Reading: Vittinghoff textbook chapter 8.1-8.3

Brief review of GLMs

Components of GLM

• Random component specifies the conditional distribution for the response variable - it doesn’t have to be normal but can be any distribution that belongs to the “exponential” family of distributions
• Systematic component specifies linear function of predictors (linear predictor)
• Link [denoted by g(.)] specifies the relationship between the expected value of the random component and the systematic component, can be linear or nonlinear

Linear Regression as GLM

• The model: $y_i = E[y|x] + \epsilon_i = \beta_0 + \beta_1 x_{1i} + \beta_2 x_{2i} + ... + \beta_p x_{pi} + \epsilon_i$

• Random component of $y_i$ is normally distributed: $\epsilon_i \stackrel{iid}{\sim} N(0, \sigma_\epsilon^2)$

• Systematic component (linear predictor): $\beta_0 + \beta_1 x_{1i} + \beta_2 x_{2i} + ... + \beta_p x_{pi}$

• Link function here is the identity link: $g(E(y | x)) = E(y | x)$. We are modeling the mean directly, no transformation.

Logistic Regression as GLM

• The model: $$Logit(P(x)) = log \left( \frac{P(x)}{1-P(x)} \right) = \beta_0 + \beta_1 x_{1i} + \beta_2 x_{2i} + ... + \beta_p x_{pi}$$

• Random component: $y_i$ follows a Binomial distribution (outcome is a binary variable)
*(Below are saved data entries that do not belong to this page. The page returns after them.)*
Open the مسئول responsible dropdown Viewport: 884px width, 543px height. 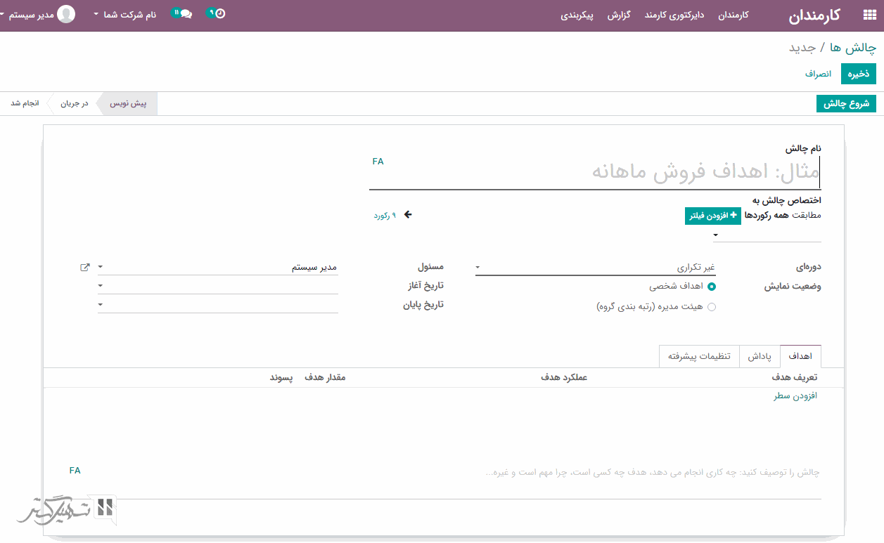click(x=218, y=268)
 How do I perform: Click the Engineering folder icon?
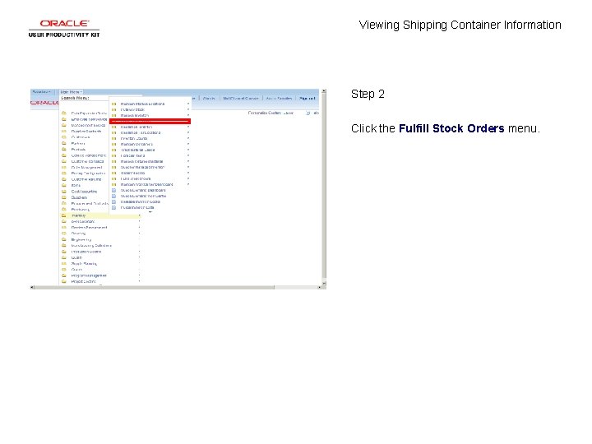point(64,239)
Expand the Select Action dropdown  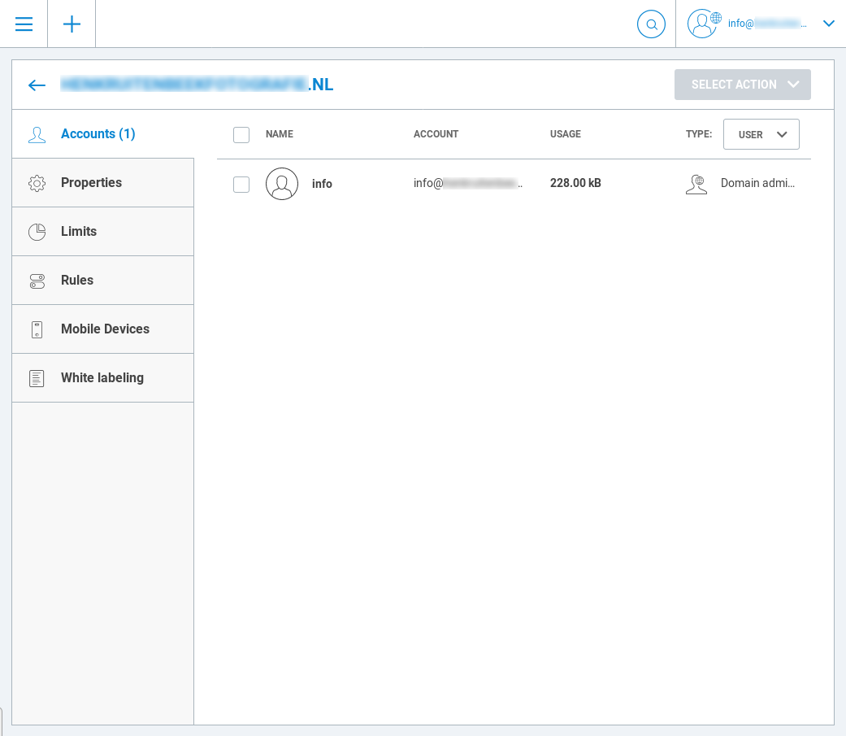click(742, 85)
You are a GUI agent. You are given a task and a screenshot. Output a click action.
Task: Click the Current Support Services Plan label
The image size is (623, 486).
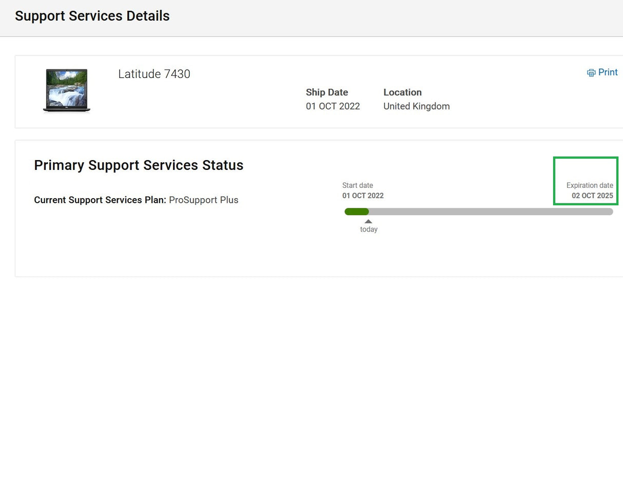(100, 200)
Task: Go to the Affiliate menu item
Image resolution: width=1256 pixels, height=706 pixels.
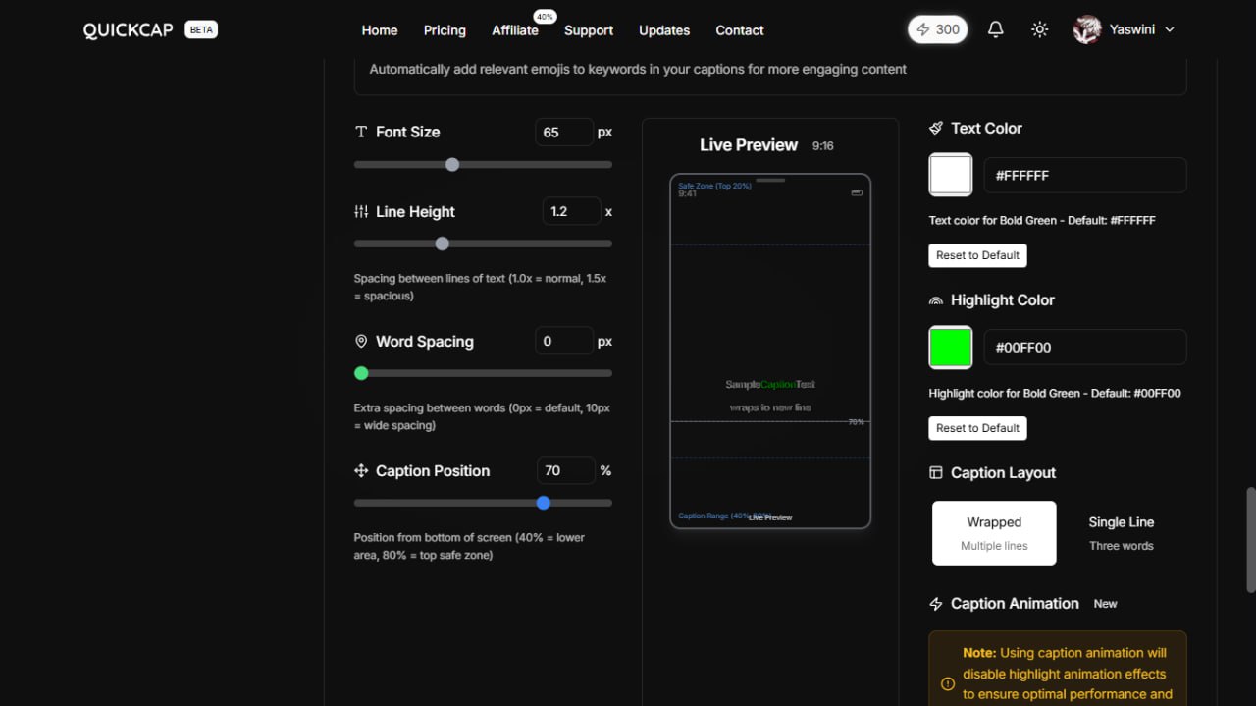Action: (515, 30)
• Systematic component: linear predictor $$\beta_0 + \beta_1 x_{1i} + \beta_2 x_{2i} + ... + \beta_p x_{pi}$$

• Link function: logit (Converts Prob -> log-odds) $$g(P(x)) = logit(P(x)) = log\left( \frac{P(x)}{1-P(x)} \right)$$$$P(x) = g^{-1}\left( \beta_0 + \beta_1 x_{1i} + \beta_2 x_{2i} + ... + \beta_p x_{pi} \right)$$

Additive vs. Multiplicative models

• Linear regression is an additive model
  • e.g. for two binary variables $\beta_1 = 1.5$, $\beta_2 = 1.5$.
  • If $x_1=1$ and $x_2=1$, this adds 3.0 to $E(y|x)$
• Logistic regression is a multiplicative model
  • If $x_1=1$ and $x_2=1$, this adds 3.0 to $log(\frac{P}{1-P})$
  • Odds-ratio $\frac{P}{1-P}$ increases 20-fold: $exp(1.5+1.5)$ or $exp(1.5) * exp(1.5)$

Motivating example for log-linear models

Effectiveness of a depression case-management program

• Research question: can a new treatment reduce the number of needed visits to the emergency room, compared to standard care?
• outcome: # of emergency room visits for each patient in the year following initial treatment
• predictors:
  • race (white or nonwhite)
  • treatment (treated or control)
  • amount of alcohol consumption (numerical measure)
  • drug use (numerical measure)

Statistical issues

1. about 1/3 of observations are exactly 0 (did not return to the emergency room within the year)
2. highly nonnormal and cannot be transformed to be approximately normal
3. even $log(y_i + 1)$ transformation will have a “lump” at zero + over 1/2 the transformed data would have values of 0 or $log(2)$
4. a linear regression model would give negative predictions for some covariate combinations
5. some subjects die or cannot be followed up on for a whole year

Poisson log-linear GLM

Towards a reasonable model

• A multiplicative model will allow us to make inference on ratios of mean emergency room usage
• Modeling $log$ of the mean emergency usage ensures positive means, and does not suffer from $log(0)$ problem
• Random component of GLM, or residuals (was $\epsilon_i \stackrel{iid}{\sim} N(0, \sigma_\epsilon^2)$ for linear regression) may still not be normal, but we can choose from other distributions

Proposed model without time

$$log(E[Y_i]) = \beta_0 + \beta_1 \textrm{RACE}_i + \beta_2 \textrm{TRT}_i + \beta_3 \textrm{ALCH}_i + \beta_4 \textrm{DRUG}_i$$ Or equivalently: $$E[Y_i] = exp \left( \beta_0 + \beta_1 \textrm{RACE}_i + \beta_2 \textrm{TRT}_i + \beta_3 \textrm{ALCH}_i + \beta_4 \textrm{DRUG}_i \right)$$ where $E[Y_i]$ is the expected number of emergency room visits for patient i.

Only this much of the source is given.